> [EXERCISE AIM]: Render as a numbered list, omitting blank lines, the data starting at the line that contains "Click the Undo arrow icon" and ending at the line that contains "The height and".

> [DATASET ROWS]:
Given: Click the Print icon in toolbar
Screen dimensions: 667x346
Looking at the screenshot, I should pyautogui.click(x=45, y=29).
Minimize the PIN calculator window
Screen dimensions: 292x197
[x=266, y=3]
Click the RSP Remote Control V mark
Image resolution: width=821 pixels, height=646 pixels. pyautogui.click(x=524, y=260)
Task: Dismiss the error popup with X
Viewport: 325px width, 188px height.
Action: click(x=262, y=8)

* * *

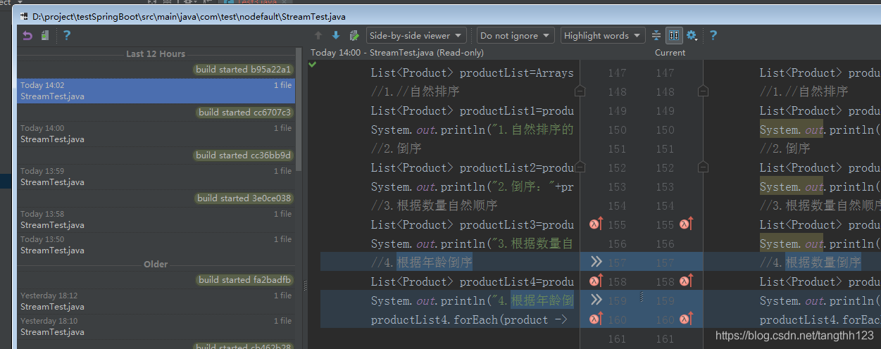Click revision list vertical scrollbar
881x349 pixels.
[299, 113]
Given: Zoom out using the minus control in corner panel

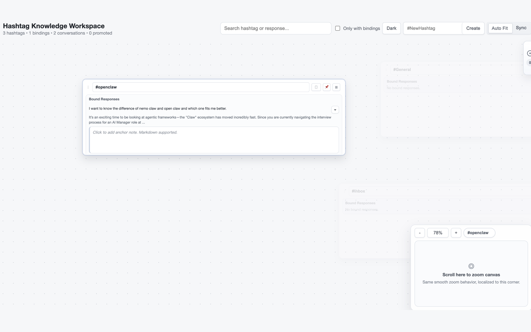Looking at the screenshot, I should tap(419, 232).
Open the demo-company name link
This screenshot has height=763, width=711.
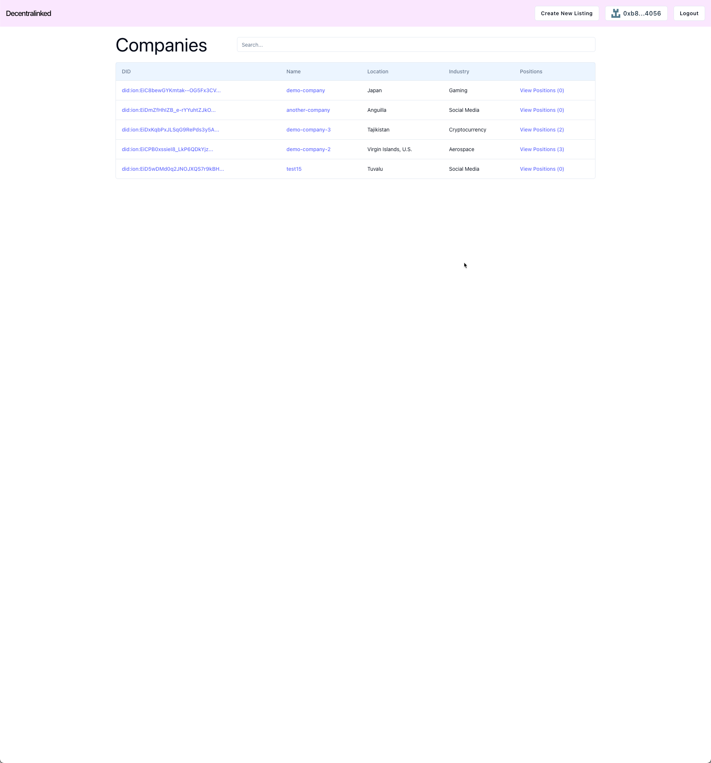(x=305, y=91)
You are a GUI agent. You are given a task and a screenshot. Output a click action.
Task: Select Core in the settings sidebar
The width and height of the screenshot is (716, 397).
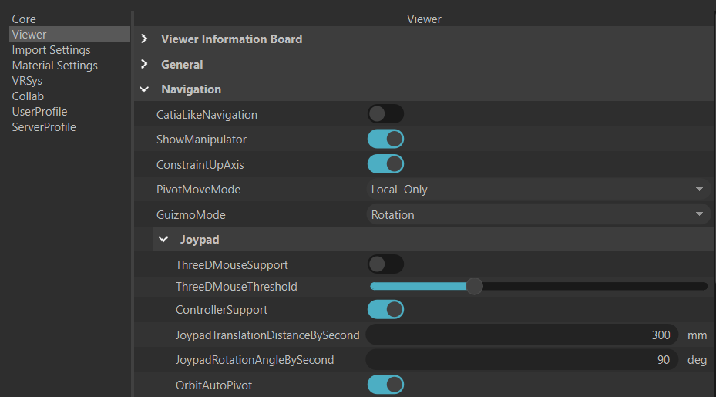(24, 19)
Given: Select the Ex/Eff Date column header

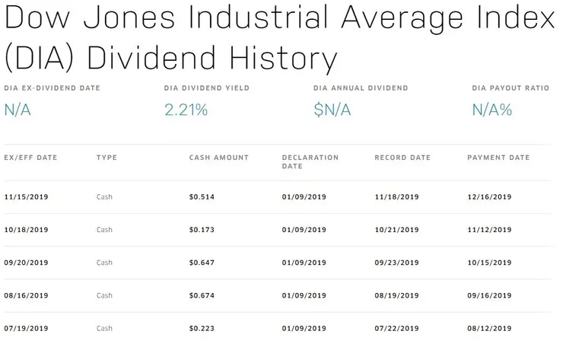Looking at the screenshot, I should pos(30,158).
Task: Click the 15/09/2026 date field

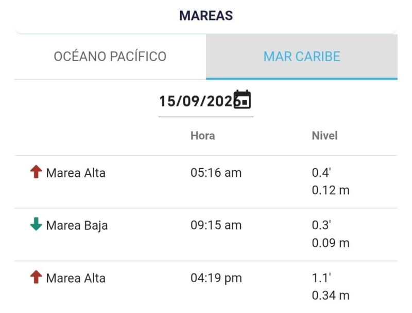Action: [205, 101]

...

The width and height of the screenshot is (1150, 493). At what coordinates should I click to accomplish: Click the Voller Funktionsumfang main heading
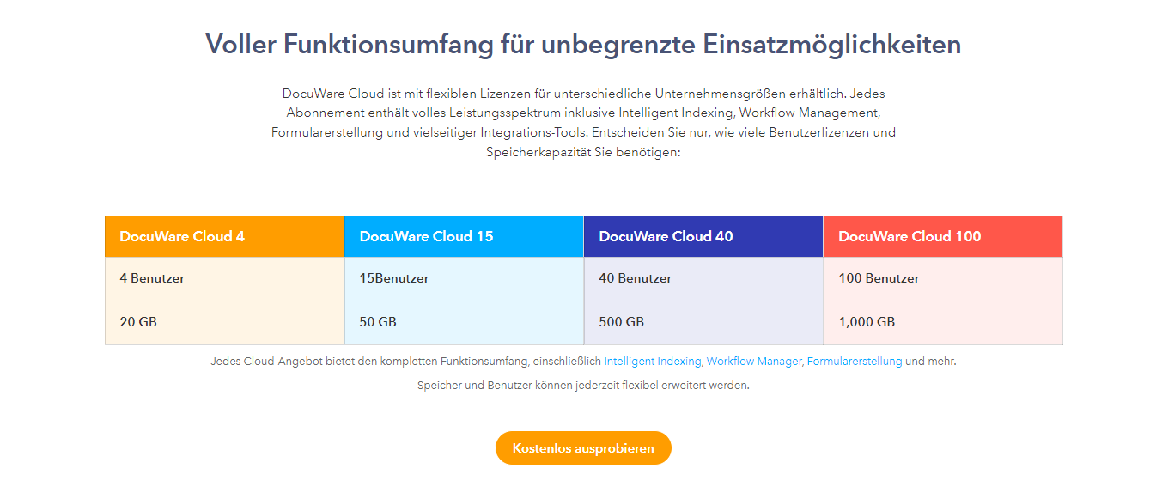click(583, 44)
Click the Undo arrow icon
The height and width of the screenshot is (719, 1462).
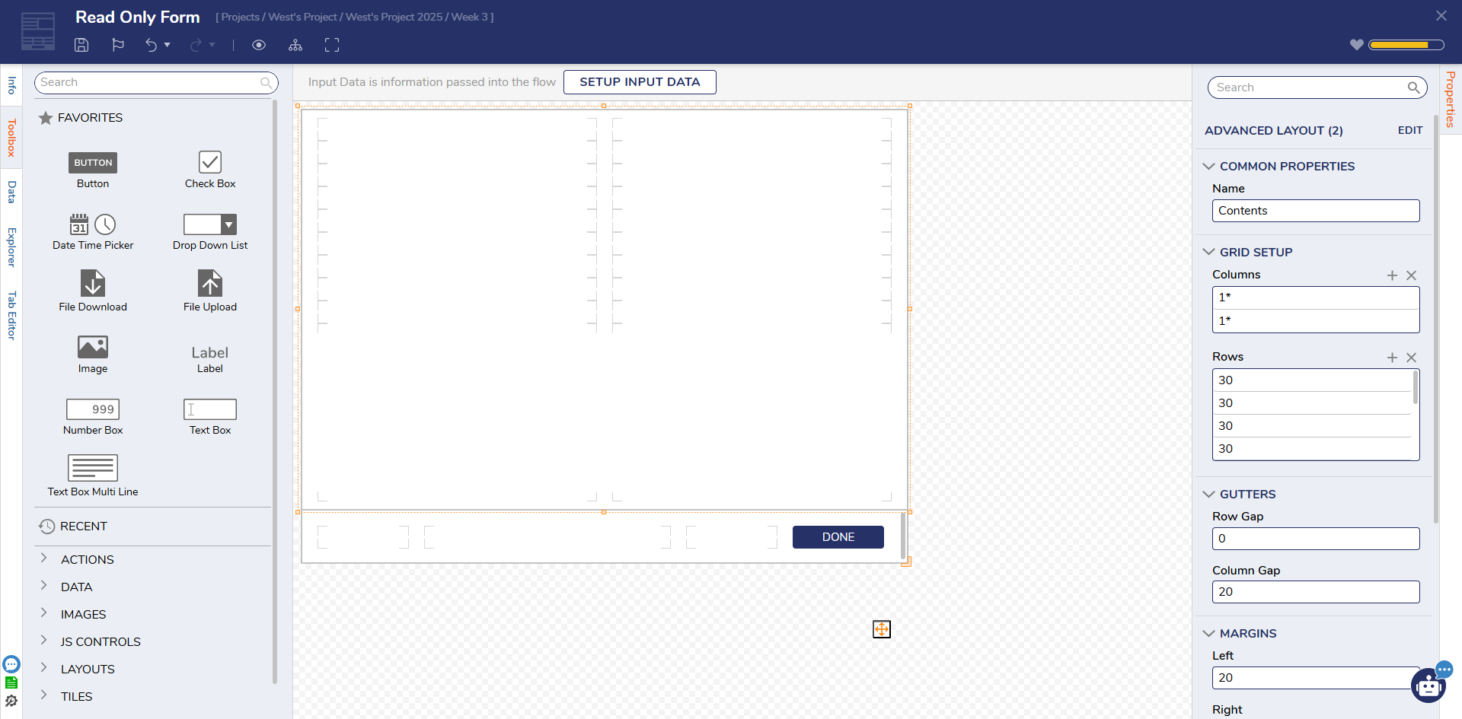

> [TASK RESULT]:
1. Click the Undo arrow icon
2. The height and width of the screenshot is (719, 1462).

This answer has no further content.